[Stored data entries]

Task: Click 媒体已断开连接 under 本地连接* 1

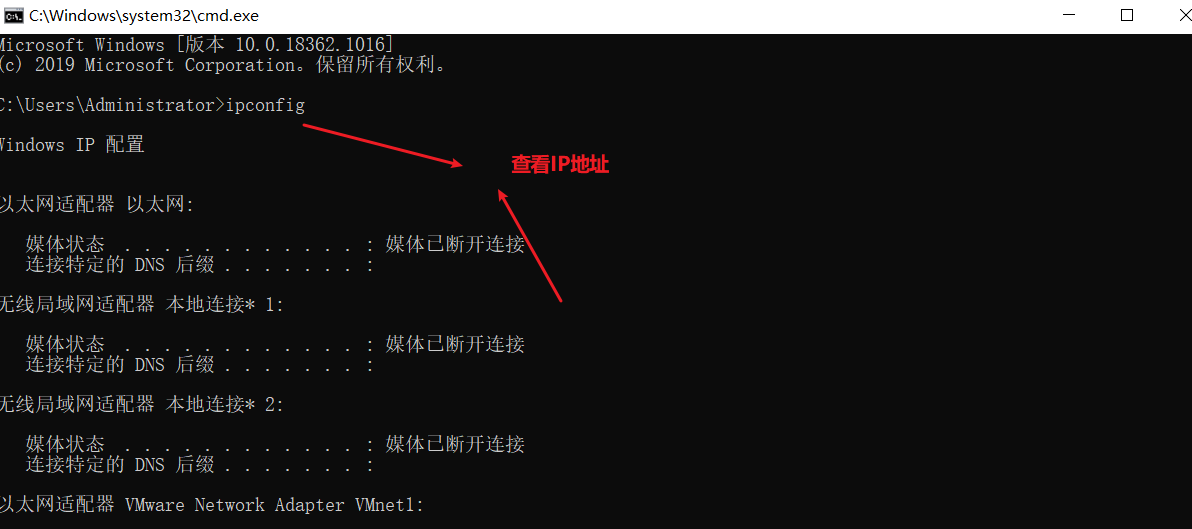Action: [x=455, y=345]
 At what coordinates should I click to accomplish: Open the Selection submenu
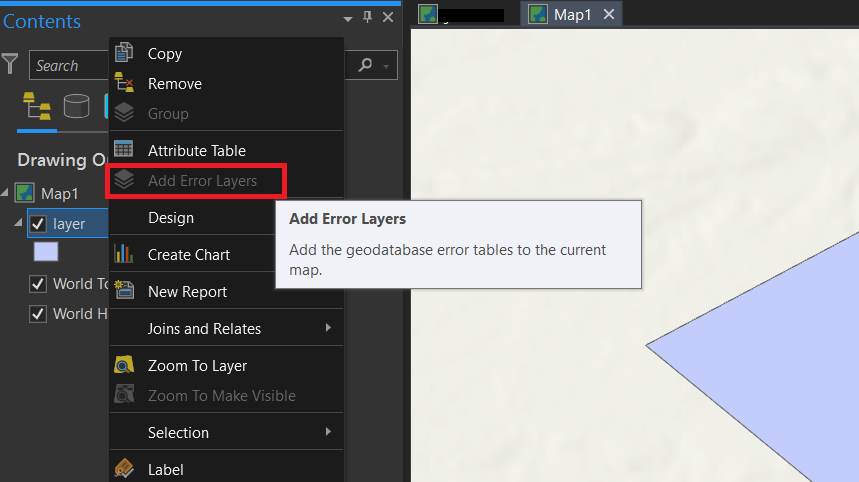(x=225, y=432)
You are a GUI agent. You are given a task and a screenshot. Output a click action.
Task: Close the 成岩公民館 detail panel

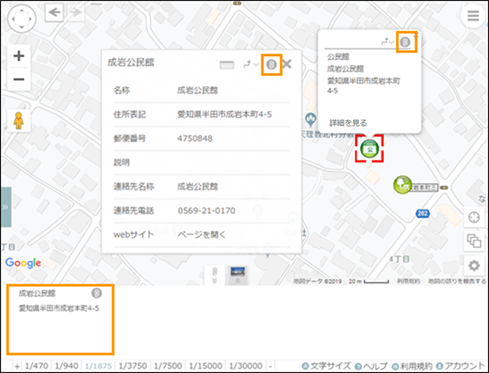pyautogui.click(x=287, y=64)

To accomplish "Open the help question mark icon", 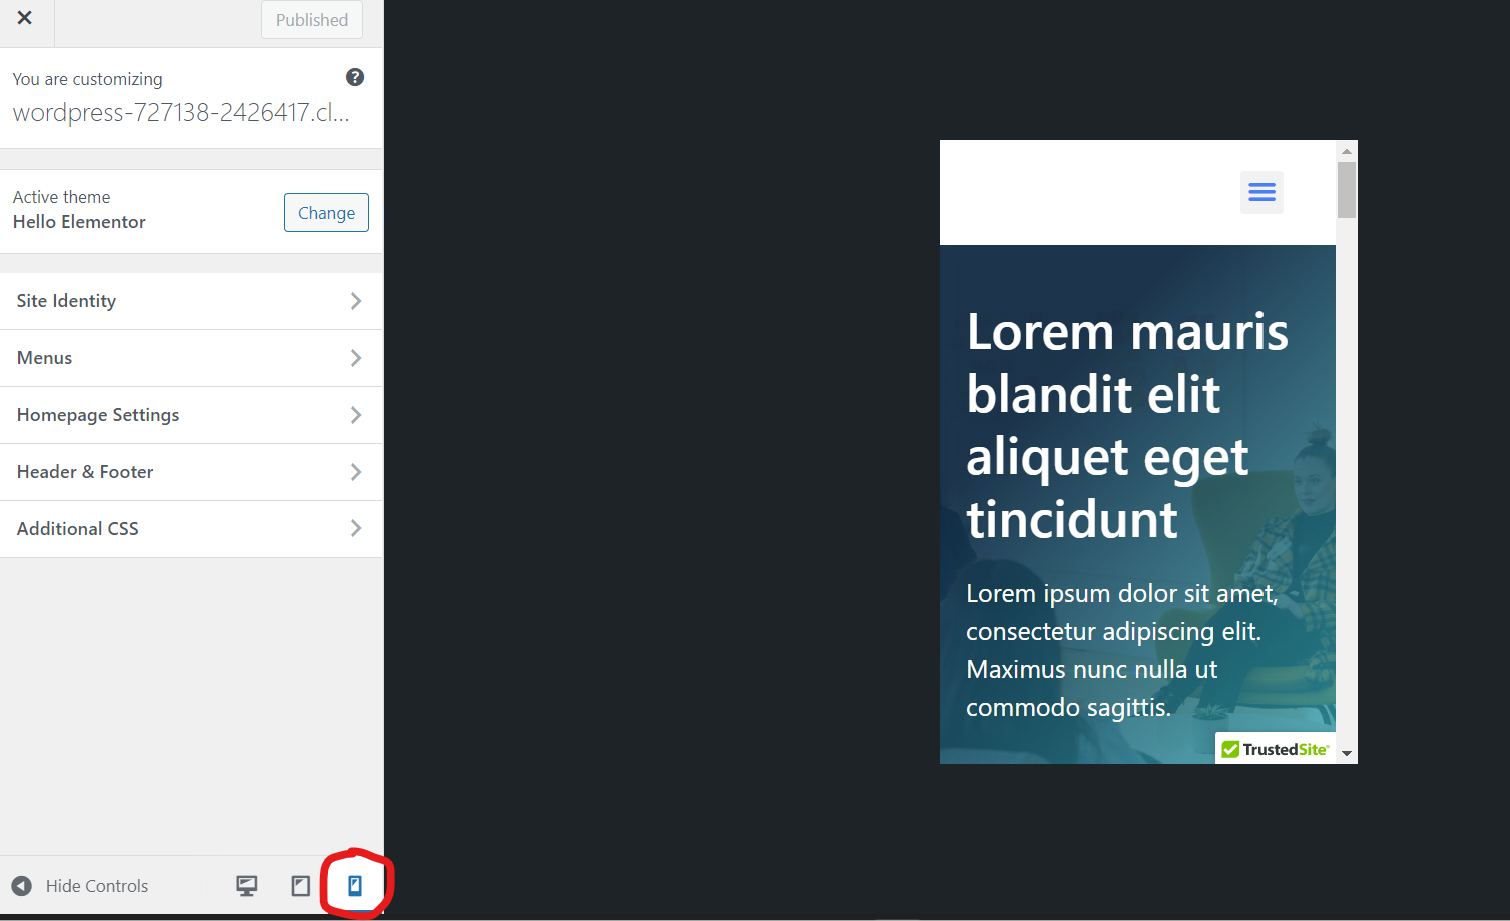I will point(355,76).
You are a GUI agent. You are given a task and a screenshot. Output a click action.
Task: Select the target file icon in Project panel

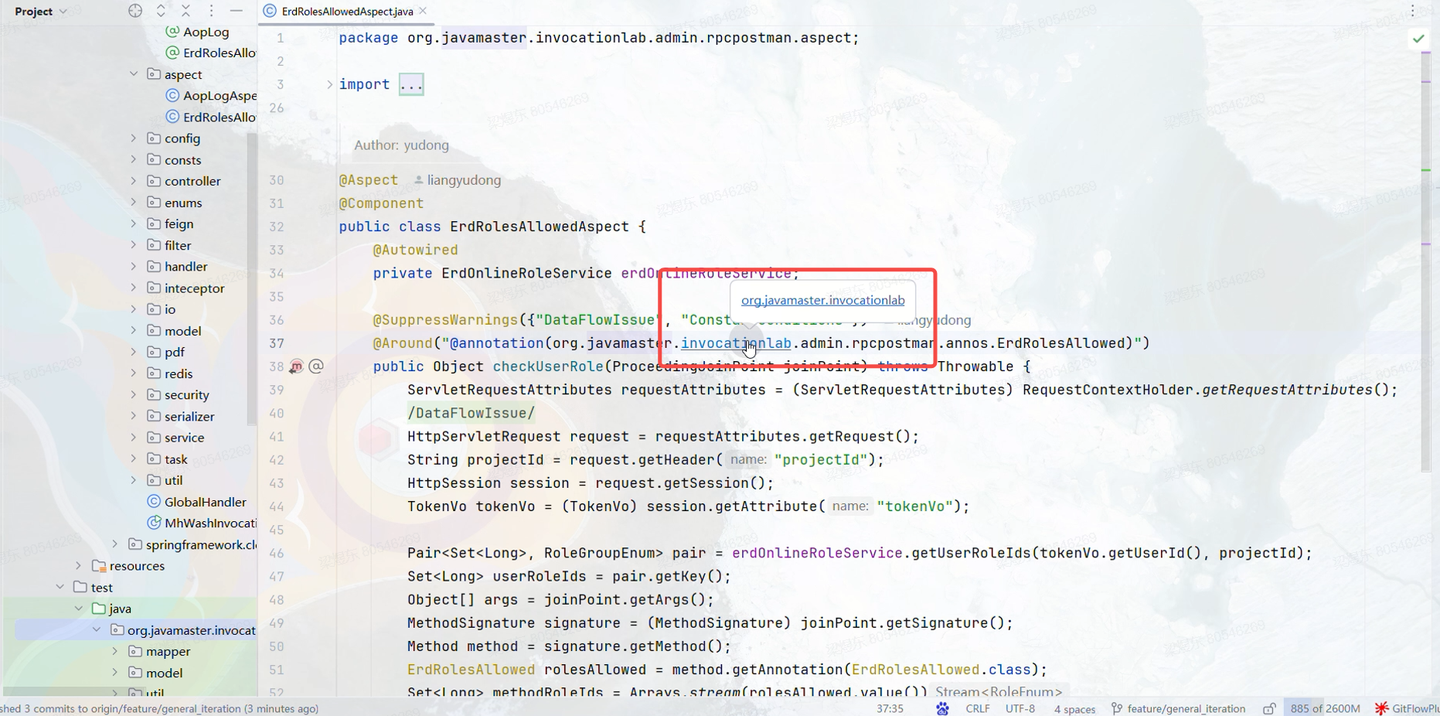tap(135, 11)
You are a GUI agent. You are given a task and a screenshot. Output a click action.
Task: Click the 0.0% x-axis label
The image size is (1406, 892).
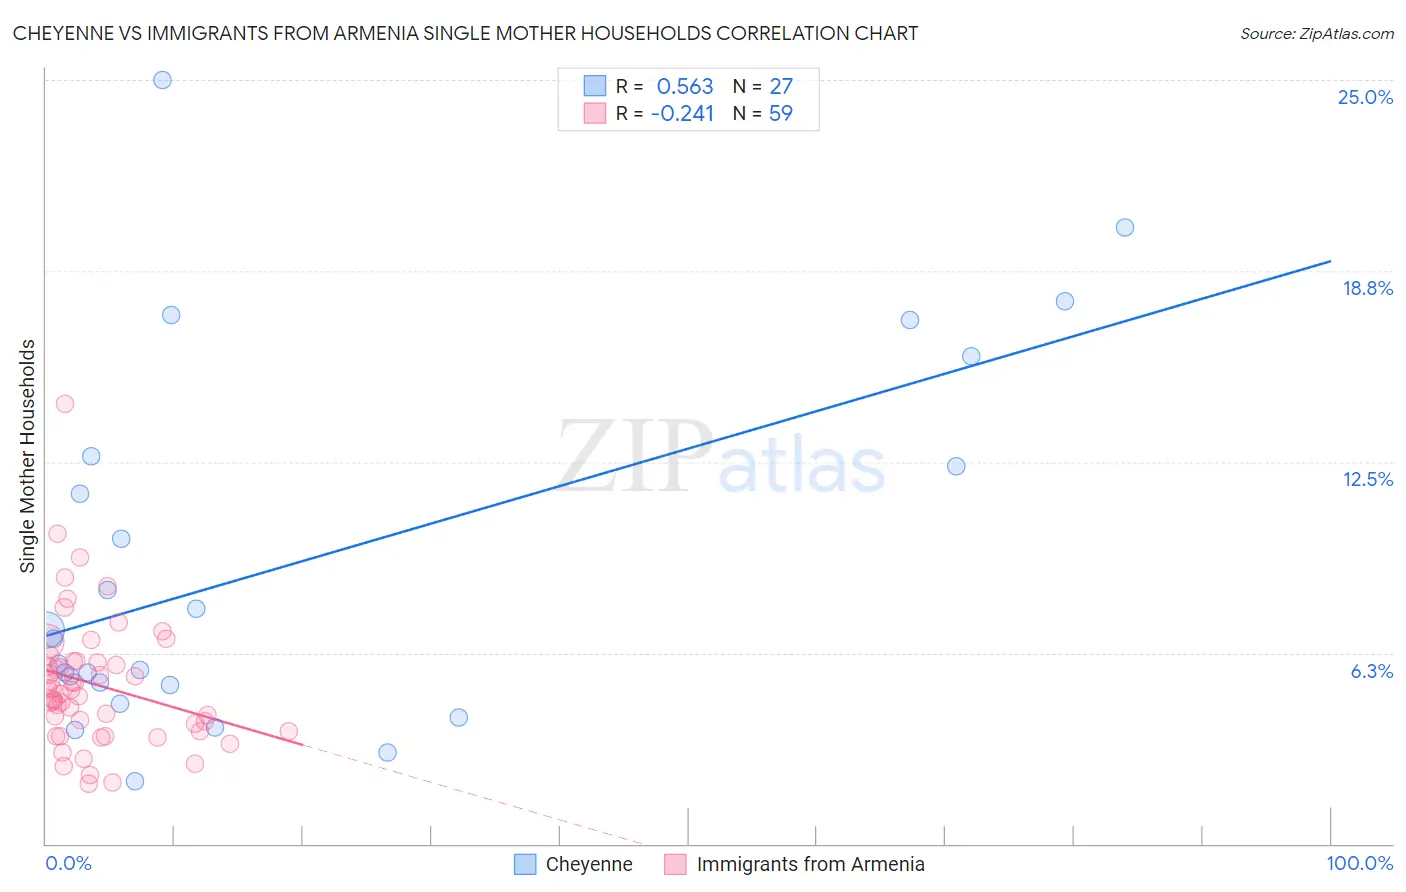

[PROBLEM TO WORK ON] Please write out exactly the lines from the one containing "Task: Select the" through the last line of the records above, and leave out any pictures.

[ANSWER AREA]
Task: Select the target file icon in Project panel

tap(135, 11)
You are a GUI agent. You are given a task and a screenshot. Output a click action.
Task: Click the 0.0% x-axis label
The image size is (1406, 892).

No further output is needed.